■ Texto apresentado:
───
Franco Berardi (Bifo) – Quinze anos depois de Gênova (trechos em português)

Texto completo em espanhol: http://www.eldiario.es/interferencias/Berardi-Barroso-Bouhlel-Quince-Genova_6_540056018.html#

Texto completo em italiano: http://www.deriveapprodi.org/2016/07/tra-barroso-e-bouhlel/

 

“(…) o domínio neoliberal que garantiu um equilíbrio de poder a escala global está ruindo, e a guerra civil fragmentária se expande por todos os cantos do planeta, envolvendo até os Estados Unidos, onde a vasta proliferação de armas alimenta uma matança cotidiana na qual os afro-americanos são as vítimas privilegiadas.

Os sinais se multiplicam, mas como interpretá-los? Qual tendência se vislumbra? E, sobretudo, como recompor a autonomia social, como proteger a vida e a razão da loucura homicida atiçada pelo capitalismo financeiro e da agressão cada vez mais forte do fascismo em suas variantes nacionalistas e religiosas?”
───
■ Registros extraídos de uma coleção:
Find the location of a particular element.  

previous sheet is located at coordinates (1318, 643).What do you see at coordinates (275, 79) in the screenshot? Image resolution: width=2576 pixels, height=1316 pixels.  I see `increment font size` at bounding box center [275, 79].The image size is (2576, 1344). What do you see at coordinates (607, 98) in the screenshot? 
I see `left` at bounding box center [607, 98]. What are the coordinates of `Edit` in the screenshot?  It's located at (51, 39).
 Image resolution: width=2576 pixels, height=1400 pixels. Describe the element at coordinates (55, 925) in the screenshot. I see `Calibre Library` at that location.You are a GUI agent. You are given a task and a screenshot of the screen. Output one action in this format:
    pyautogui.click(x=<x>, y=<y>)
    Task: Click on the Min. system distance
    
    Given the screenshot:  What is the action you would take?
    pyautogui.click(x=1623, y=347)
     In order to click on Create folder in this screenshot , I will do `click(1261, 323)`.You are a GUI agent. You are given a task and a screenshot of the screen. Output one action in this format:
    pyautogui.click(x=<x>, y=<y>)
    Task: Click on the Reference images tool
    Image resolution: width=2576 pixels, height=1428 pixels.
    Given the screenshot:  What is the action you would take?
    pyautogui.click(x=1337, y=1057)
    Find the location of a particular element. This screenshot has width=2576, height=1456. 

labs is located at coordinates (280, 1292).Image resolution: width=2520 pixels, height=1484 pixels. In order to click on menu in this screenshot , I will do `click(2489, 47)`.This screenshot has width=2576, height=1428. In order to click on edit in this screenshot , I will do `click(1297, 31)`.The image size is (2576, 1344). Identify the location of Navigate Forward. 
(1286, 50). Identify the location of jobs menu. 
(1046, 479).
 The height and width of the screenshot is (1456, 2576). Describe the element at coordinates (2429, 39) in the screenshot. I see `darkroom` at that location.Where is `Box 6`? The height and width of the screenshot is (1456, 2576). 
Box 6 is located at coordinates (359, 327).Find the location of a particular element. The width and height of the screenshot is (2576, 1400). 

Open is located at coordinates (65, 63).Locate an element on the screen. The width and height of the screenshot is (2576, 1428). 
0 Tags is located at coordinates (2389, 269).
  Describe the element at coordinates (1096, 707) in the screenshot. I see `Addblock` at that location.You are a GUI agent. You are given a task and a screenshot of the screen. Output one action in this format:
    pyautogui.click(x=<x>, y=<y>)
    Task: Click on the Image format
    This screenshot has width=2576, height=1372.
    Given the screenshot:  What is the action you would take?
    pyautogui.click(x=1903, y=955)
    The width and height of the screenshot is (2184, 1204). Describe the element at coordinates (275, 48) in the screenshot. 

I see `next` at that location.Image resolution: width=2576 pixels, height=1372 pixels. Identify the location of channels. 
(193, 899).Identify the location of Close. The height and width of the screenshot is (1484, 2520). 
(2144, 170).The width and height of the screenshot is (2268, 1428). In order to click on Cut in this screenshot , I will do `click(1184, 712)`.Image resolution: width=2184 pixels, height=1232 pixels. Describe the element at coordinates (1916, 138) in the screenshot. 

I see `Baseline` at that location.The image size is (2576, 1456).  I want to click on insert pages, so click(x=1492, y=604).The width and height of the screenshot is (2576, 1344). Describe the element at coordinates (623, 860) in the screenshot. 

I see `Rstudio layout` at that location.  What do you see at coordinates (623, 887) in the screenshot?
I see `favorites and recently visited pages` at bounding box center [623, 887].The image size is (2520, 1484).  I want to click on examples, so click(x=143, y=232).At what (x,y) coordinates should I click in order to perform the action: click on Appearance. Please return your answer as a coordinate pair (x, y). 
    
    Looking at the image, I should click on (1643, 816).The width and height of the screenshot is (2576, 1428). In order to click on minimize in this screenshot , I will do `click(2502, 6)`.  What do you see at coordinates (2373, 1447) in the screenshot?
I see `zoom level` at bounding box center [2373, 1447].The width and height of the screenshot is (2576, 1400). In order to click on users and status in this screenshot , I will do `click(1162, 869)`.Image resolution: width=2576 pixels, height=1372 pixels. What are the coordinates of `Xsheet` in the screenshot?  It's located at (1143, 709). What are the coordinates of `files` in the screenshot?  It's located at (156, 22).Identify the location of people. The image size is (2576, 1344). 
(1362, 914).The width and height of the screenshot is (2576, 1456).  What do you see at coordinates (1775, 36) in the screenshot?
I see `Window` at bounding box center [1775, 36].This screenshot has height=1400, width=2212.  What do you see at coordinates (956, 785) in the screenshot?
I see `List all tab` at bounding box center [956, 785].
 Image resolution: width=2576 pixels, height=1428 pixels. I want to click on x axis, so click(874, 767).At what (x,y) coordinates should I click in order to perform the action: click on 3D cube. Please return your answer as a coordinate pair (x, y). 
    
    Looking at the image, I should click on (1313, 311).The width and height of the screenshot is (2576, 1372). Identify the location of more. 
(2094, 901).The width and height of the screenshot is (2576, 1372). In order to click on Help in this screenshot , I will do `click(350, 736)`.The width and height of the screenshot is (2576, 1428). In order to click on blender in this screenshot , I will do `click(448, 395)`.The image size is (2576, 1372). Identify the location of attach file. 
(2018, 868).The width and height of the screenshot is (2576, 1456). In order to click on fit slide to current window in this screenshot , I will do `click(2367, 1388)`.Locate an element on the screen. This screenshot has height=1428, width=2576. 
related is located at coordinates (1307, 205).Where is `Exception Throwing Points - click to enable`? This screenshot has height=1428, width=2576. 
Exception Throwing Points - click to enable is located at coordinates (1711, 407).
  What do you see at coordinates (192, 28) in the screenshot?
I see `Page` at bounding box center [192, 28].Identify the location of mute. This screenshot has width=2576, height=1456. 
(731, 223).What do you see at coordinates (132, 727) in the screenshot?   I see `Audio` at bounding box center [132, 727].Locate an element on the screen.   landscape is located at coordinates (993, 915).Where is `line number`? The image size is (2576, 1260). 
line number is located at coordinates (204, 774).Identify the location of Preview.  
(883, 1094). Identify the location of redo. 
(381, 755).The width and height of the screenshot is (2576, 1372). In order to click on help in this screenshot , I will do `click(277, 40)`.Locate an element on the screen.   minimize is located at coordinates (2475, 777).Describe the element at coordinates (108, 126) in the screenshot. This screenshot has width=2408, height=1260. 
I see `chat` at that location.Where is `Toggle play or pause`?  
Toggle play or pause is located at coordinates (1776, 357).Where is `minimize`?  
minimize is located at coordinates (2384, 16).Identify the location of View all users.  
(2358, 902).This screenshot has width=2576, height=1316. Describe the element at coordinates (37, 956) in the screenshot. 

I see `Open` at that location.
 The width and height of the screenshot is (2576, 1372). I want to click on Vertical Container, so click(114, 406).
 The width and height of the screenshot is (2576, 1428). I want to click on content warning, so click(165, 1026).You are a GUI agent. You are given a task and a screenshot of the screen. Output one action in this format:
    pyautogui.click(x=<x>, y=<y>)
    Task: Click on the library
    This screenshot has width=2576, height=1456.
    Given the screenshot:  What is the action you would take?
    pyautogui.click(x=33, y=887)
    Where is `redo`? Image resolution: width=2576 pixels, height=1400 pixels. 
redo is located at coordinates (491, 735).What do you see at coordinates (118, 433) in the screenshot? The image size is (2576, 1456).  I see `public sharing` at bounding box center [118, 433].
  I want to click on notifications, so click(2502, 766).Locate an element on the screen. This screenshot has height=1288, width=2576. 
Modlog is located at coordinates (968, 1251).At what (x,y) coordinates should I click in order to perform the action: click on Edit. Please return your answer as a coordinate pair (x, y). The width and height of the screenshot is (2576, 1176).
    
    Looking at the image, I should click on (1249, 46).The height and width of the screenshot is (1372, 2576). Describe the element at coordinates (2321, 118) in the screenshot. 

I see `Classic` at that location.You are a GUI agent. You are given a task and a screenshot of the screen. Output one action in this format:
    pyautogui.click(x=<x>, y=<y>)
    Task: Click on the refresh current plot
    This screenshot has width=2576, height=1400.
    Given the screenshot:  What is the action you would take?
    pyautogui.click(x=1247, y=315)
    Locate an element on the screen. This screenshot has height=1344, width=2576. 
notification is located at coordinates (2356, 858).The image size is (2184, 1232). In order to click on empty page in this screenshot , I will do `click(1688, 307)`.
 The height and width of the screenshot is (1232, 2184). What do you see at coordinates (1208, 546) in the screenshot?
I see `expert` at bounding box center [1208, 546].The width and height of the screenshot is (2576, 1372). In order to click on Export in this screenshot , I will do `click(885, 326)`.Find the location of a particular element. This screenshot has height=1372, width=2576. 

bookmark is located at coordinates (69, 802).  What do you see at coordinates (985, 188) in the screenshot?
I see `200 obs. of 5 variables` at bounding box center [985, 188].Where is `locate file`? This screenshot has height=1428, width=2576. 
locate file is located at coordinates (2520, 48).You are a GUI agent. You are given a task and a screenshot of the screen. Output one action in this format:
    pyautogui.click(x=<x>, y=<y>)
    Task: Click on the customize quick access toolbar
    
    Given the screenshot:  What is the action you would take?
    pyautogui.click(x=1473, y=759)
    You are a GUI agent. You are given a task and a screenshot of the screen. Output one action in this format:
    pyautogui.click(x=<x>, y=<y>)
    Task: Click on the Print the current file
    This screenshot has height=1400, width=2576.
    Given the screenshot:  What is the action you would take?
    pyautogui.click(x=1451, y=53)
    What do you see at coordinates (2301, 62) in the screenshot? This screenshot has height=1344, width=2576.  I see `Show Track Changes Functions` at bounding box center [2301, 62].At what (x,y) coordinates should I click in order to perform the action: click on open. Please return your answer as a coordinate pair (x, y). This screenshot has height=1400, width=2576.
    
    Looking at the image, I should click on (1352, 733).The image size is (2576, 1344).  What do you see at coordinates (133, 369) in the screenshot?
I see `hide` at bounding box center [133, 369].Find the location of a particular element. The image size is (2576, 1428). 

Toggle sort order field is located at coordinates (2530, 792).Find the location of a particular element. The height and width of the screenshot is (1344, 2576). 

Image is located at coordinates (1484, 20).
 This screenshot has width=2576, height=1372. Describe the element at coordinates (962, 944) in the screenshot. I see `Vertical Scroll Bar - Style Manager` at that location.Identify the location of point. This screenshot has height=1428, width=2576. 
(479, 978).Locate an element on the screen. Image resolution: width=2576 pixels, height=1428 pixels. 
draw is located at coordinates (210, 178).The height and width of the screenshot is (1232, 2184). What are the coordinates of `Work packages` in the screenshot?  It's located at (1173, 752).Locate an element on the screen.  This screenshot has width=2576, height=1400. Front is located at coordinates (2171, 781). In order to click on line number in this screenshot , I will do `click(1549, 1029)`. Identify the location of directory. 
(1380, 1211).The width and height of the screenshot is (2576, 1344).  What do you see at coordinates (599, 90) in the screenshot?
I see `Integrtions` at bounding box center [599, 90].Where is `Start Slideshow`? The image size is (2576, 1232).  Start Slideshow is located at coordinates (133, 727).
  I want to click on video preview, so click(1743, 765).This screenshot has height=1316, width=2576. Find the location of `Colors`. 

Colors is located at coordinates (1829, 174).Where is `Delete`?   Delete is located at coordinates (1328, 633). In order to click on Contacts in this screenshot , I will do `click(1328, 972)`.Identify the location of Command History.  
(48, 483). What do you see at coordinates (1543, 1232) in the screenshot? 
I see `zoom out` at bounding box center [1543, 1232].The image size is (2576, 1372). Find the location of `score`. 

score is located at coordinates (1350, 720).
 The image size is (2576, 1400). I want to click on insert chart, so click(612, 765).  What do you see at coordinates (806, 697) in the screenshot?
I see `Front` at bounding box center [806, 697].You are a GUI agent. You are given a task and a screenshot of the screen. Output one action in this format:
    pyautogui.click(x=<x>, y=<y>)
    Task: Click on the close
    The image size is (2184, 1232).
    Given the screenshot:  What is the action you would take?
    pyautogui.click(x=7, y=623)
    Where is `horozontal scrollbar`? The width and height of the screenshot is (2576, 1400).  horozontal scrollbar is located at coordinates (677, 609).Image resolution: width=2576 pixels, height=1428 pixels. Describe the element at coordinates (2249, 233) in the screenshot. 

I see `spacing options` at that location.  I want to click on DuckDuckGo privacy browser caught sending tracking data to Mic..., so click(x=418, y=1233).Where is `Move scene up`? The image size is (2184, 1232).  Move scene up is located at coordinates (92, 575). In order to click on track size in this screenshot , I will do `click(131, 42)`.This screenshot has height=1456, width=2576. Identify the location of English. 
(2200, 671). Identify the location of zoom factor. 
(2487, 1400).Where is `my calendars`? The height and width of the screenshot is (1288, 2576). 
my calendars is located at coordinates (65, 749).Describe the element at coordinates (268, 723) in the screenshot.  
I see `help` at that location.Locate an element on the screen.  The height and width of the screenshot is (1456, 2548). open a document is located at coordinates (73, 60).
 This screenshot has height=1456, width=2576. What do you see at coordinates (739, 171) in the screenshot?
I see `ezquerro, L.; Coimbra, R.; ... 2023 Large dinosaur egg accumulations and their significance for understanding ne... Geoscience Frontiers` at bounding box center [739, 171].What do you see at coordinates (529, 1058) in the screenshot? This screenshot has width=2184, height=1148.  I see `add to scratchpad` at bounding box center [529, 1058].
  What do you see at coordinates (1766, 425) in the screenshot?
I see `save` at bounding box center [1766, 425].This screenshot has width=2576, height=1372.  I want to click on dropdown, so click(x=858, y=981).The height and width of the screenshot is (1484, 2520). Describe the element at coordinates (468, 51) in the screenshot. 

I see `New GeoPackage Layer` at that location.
───
■ Questões de estudo:
**A.** Responda com base no texto apresentado:
(i) Em que línguas o texto apresentado indica haver versão completa?
(ii) Segundo o texto apresentado, quem são as vítimas privilegiadas da matança cotidiana nos Estados Unidos?
(iii) Em que variantes se apresenta o fascismo mencionado no texto apresentado?
**B.** Redigite o trecho do texto apresentado entre "Franco Berardi (Bifo)" e "as vítimas privilegiadas.", inclusive.
**C.** Transforme em lista o parágrafo do texto apresentado que começa com "Os sinais se multiplicam", mantendo suas ideias principais.

■ Respostas às questões:
**A.**
(i) Em espanhol e em italiano.
(ii) Os afro-americanos.
(iii) Nas variantes nacionalistas e religiosas.

**B.**
Franco Berardi (Bifo) – Quinze anos depois de Gênova (trechos em português)

Texto completo em espanhol: http://www.eldiario.es/interferencias/Berardi-Barroso-Bouhlel-Quince-Genova_6_540056018.html#

Texto completo em italiano: http://www.deriveapprodi.org/2016/07/tra-barroso-e-bouhlel/

 

“(…) o domínio neoliberal que garantiu um equilíbrio de poder a escala global está ruindo, e a guerra civil fragmentária se expande por todos os cantos do planeta, envolvendo até os Estados Unidos, onde a vasta proliferação de armas alimenta uma matança cotidiana na qual os afro-americanos são as vítimas privilegiadas.

**C.**
- Os sinais se multiplicam. Como interpretá-los?
- Que tendência se vislumbra?
- Sobretudo, como recompor a autonomia social?
- Como proteger a vida e a razão da loucura homicida atiçada pelo capitalismo financeiro?
- Como protegê-las também da agressão cada vez mais forte do fascismo, em suas variantes nacionalistas e religiosas?